If there are x levels in a Huffman tree, read the node values on
each level lx from left to right. When you have exhausted level
lx move up a level to lx-1 and repeat the process. Continue
until you have moved up to the root node (and, thus, have read the
value of every node in the tree).
You should notice an interesting pattern - the values always remain
the same or increase. This is called the sibling property of
Huffman trees. It tell us that given a node n, its sibling s(n)is the node on the same level as n to the right. If n is the
rightmost node on its level, s(n) is the leftmost node on previous
level. If vn is the value of node n, we know that vs(n),
the value of the sibling, will be greater than or equal to vn.
If you understand this property understanding the rest of this
algorithm is a breeze.
One of the drawbacks of static Huffman compression algorithms is the
need to transmit the character frequency tally with the compressed
text. While an intelligently encoded table only adds about 250 bytes
(on average) to a compressed image, it would be nice to get rid of it
all together. This seems to be impossible because without the table's
data the decompression routine would not know the structure of the
Huffman tree used to encode the compressed data and therefore would
not be able to ascertain the proper codeword to character mappings.
However, adaptive Huffman compression algorithms overcome the need to
store the character counts by beginning with a mostly empty tree.
They then build up and fill in the tree as they go. The Huffman trees
generated by adaptive algorithms are dynamic meaning they change in
structure as the statistical tendancies of the text change. The
compression function adds each new character encountered to the tree.

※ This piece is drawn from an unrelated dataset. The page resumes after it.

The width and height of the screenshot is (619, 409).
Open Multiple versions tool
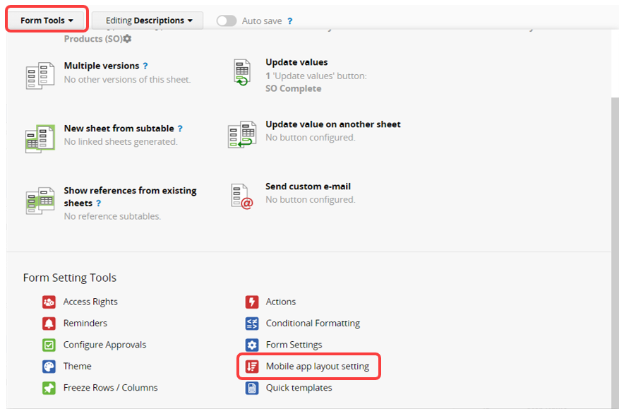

The algorithm does not, however, compress the character the first time
it is seen. Instead the character is passed on to the compressed text
as is (in fact, a special flag character is pre-pended to it, as we
will discuss in the next paragraph). When the compression system sees
a character already present in the tree, it increments that
character's count by one, adjusts the tree accordingly, and uses the
compression code in the output stream.
The complimentary decompression routine operates in much the same
manner - when a new character is encountered it is added to the
dynamic Huffman tree but otherwise left alone. When a code is found
it is decoded and the weight of the cooresponding character is
increased. This increase may cause the tree to be reorganized.
The way that plain (non-compressed) characters and (compressed)
codewords are distinguished in the compressed stream is by use of a
flag or escape character. This symbol, when encountered,
signifies that the next byte is a literal character. All other data
is assumed to be codes. The escape symbol is one of the only items
present in the initial Huffman tree. When the decompression
subroutine runs across the code for an escape symbol it immediately
reads a byte from the input, adds it to the tree, and sends it to
output. Note that I am not talking about the escape character here
(ASCII 27) but rather a made-up symbol that has a node on the Huffman
tree. This symbol, of course, produces no output in the uncompressed
stream - its sole function is to convey a message from the
compression routine to the decompression routine about the character
following it in the stream.
The complicated part of this algorithm, as you might expect, is the
tree manipulation. It is unreasonable to reconstruct the entire
Huffman tree every time a symbol is added to it. But recall from the
opening paragraph of this section that all Huffman trees must obey the
sibling property.
Imagine the steps of incrementing a Huffman node's weight: first,
since all nodes are stored at the leaves of the tree, we will add one
to the count of a leaf. We must now make sure the tree follows the
sibling property. If our incremented leaf, i, has a larger value
then its sibling then the sibling rule is broken.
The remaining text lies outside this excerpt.